[Stored rows]
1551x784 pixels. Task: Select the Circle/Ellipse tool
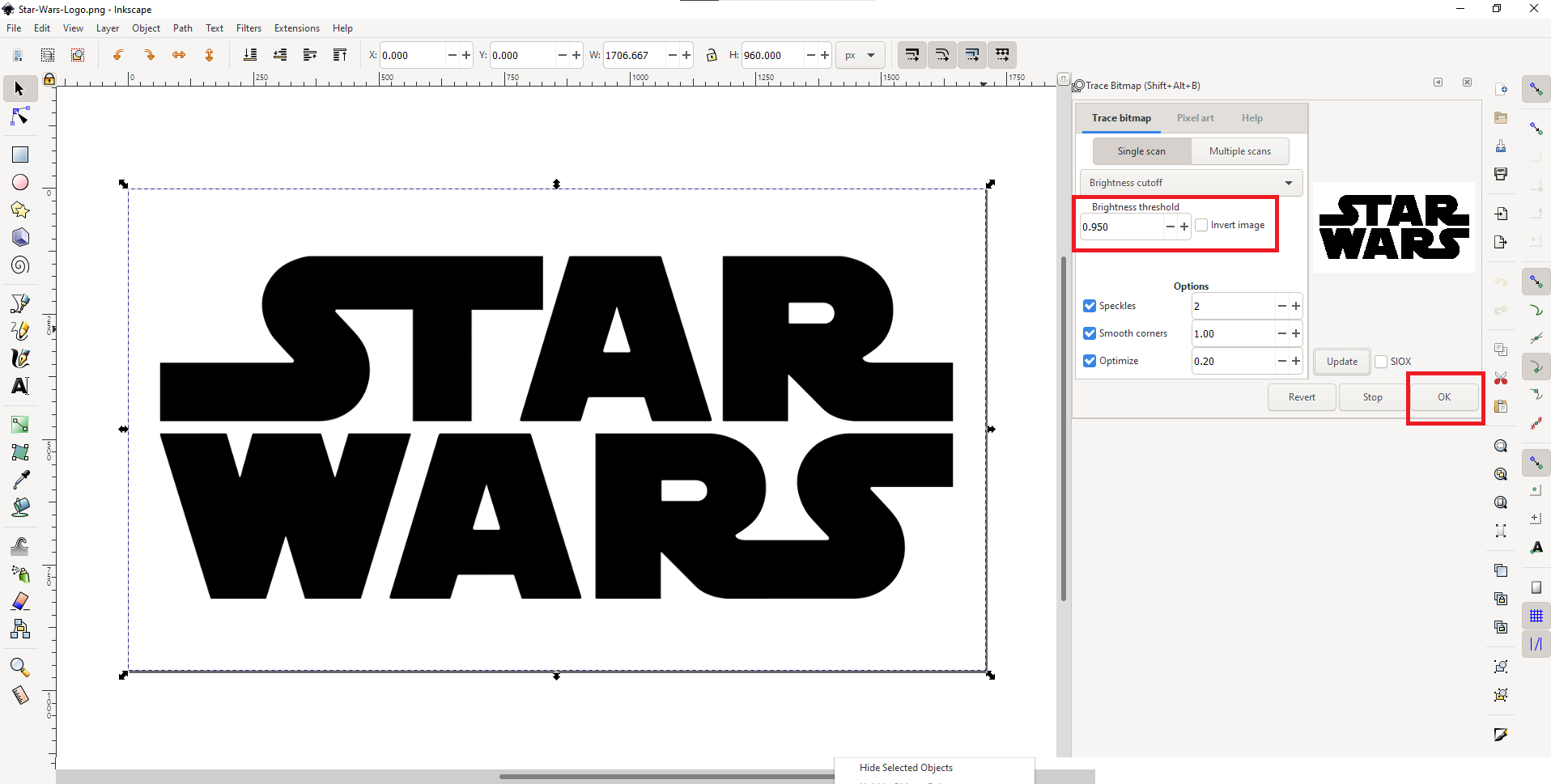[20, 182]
--
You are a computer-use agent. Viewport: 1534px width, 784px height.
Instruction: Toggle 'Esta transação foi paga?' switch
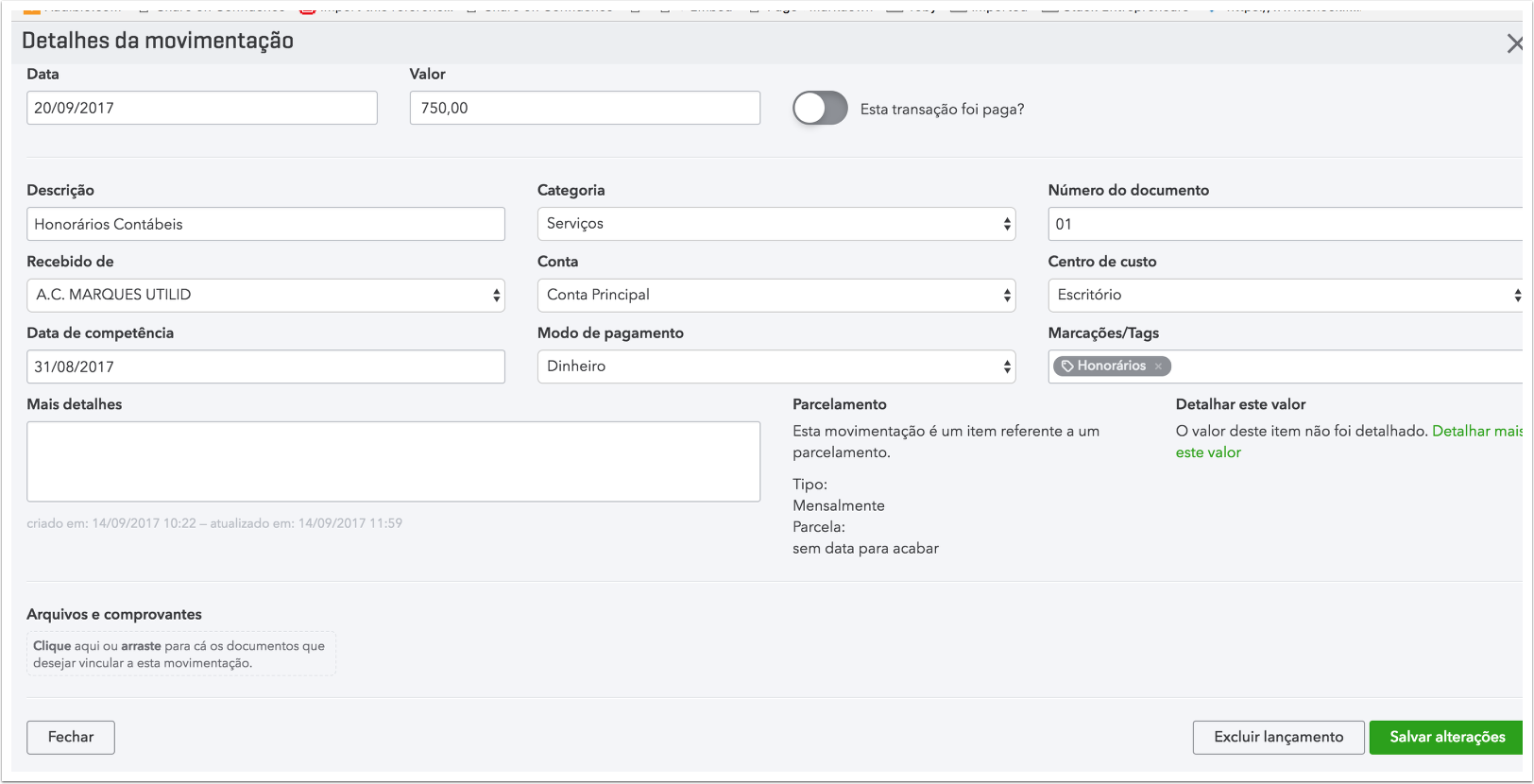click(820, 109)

[Aim] Convert the rows starting with the line that contains "You are a computer-use" and going on through the line that contains "click(820, 109)" into a numbered list, dropping any blank lines. Include both of those lines, and leave the pictures out.

[Answer]
1. You are a computer-use agent. Viewport: 1534px width, 784px height.
2. Instruction: Toggle 'Esta transação foi paga?' switch
3. click(820, 109)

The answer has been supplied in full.